→ Supplied text:
The Xfuzzy 3 development environment

The Time Series Prediction Tool - Xftsp

The tool xftsp generates fuzzy inference systems that implement autoregressive models for the short- and long-term prediction of time series. To do this, it applies a methodology based on the use of nonparametric noise or residual variance estimates (to select the optimal number of input variables) in combination with Xfuzzy supervised learning and identification tools (to determine the structure of the systems).

This methodology responds to a direct prediction strategy, which implies the construction of an autoregressive model for each of the terms of the desired prediction horizon. In each case, the optimal subset of inputs is selected a priori by a non-parametric noise estimate (for example, the Delta Test). The specification of the fuzzy system corresponding to each prediction horizon is then obtained through an iterative process in which successive identification and adjustment phases are carried out, increasing the number of linguistic labels of the inputs, until the system error enters the previously estimated range.

xftsp can be executed in graphic mode, using the option "Time Series Prediction" of the Tuning menu or the corresponding icon in the main window of the environment, or from the command line using a configuration file.

The graphical user interface of xftsp allows to collect the necessary information to execute the tool. This information includes the following items:

- Series name:

Name of the time series

- Training file:

Training patterns file

- Test file:

Test patterns file

- Save directory:

Directory where the output files are stored

- Identification algorithm:

Algorithm used in the identification phase (xfdm)

- Optimization algorithm:

Algorithm used in the optimization phase (xfsl)

- NRVE file:

Non-parametric residual variance estimation for each time horizon

- Selection file:

File of selection of input variables for each time horizon (*)

→ Actions to take:
a – According to the xftsp page, what is one example of a non-parametric noise estimate used to select the optimal subset of inputs?
b – Reproduce the part of the xftsp page that begins at the words "Test patterns file" and ends after the words "identification phase (xfdm)".

→ Record list:
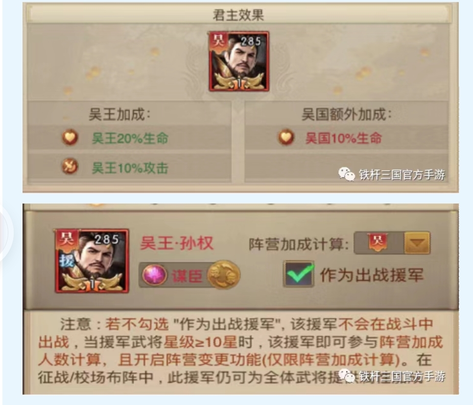Click the attack icon beside 吴王10%攻击
Viewport: 473px width, 405px height.
click(70, 167)
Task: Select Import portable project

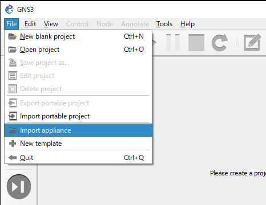Action: [x=78, y=116]
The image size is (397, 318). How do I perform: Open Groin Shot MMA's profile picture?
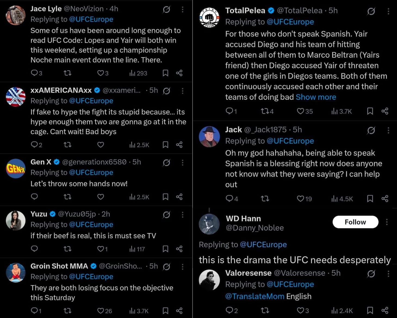coord(15,273)
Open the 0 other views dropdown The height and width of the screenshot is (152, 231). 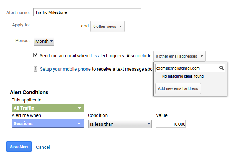click(x=108, y=26)
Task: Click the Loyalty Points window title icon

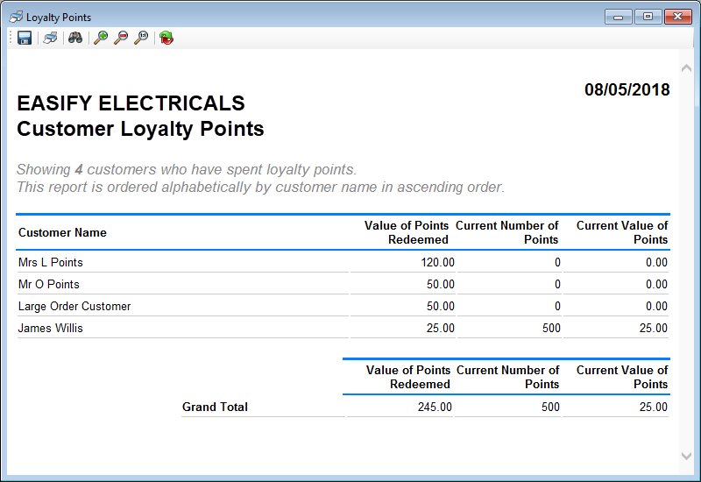Action: point(16,17)
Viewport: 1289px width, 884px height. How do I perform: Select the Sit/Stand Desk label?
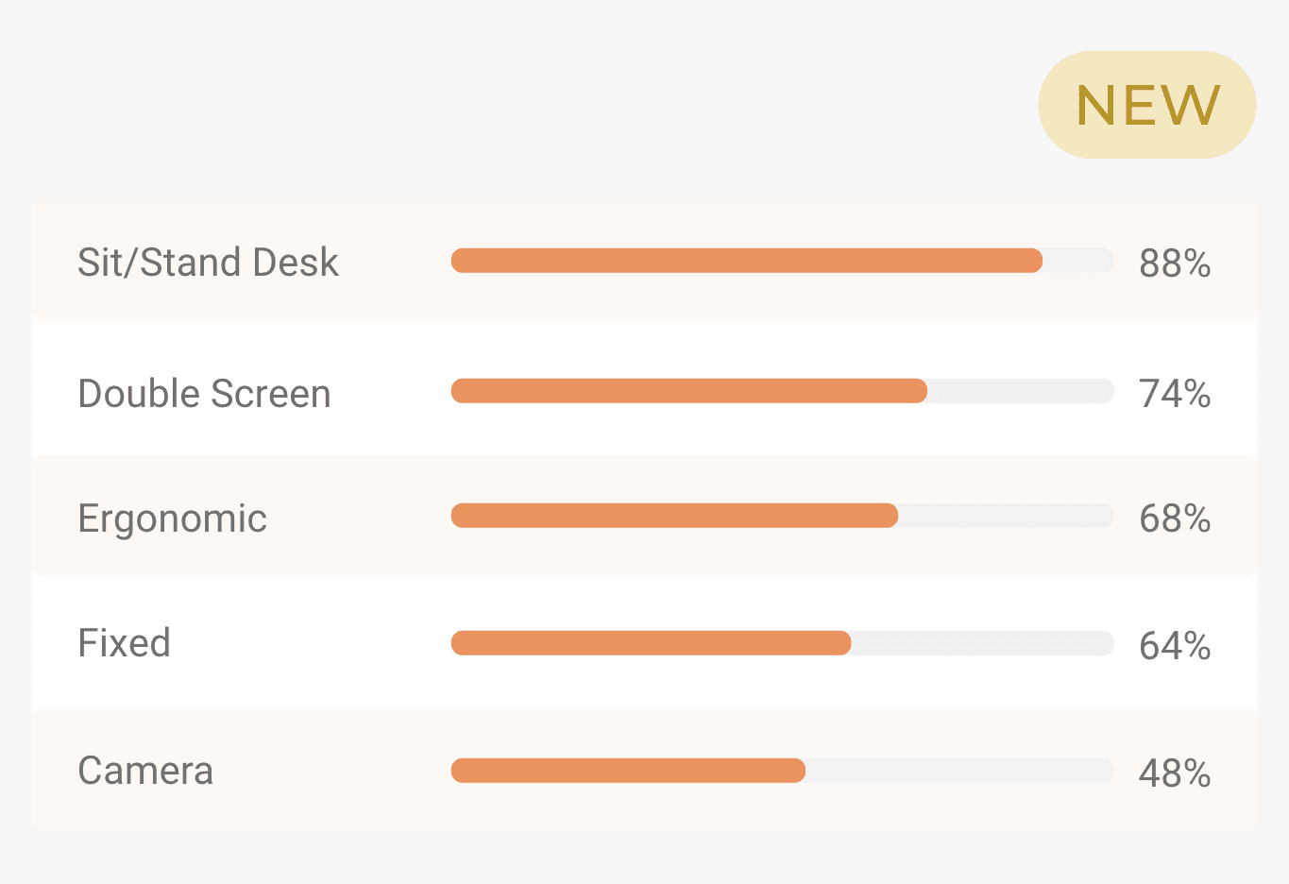[208, 263]
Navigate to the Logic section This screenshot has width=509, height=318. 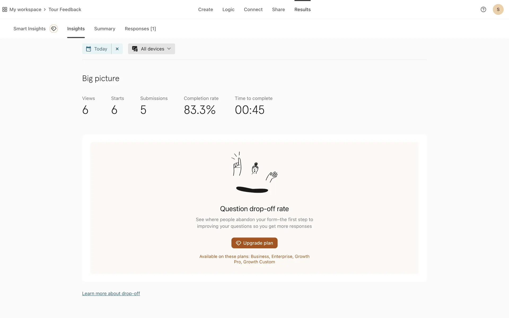[x=228, y=10]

→ Expected answers:
a – The Delta Test.

b –
Test patterns file

- Save directory:

Directory where the output files are stored

- Identification algorithm:

Algorithm used in the identification phase (xfdm)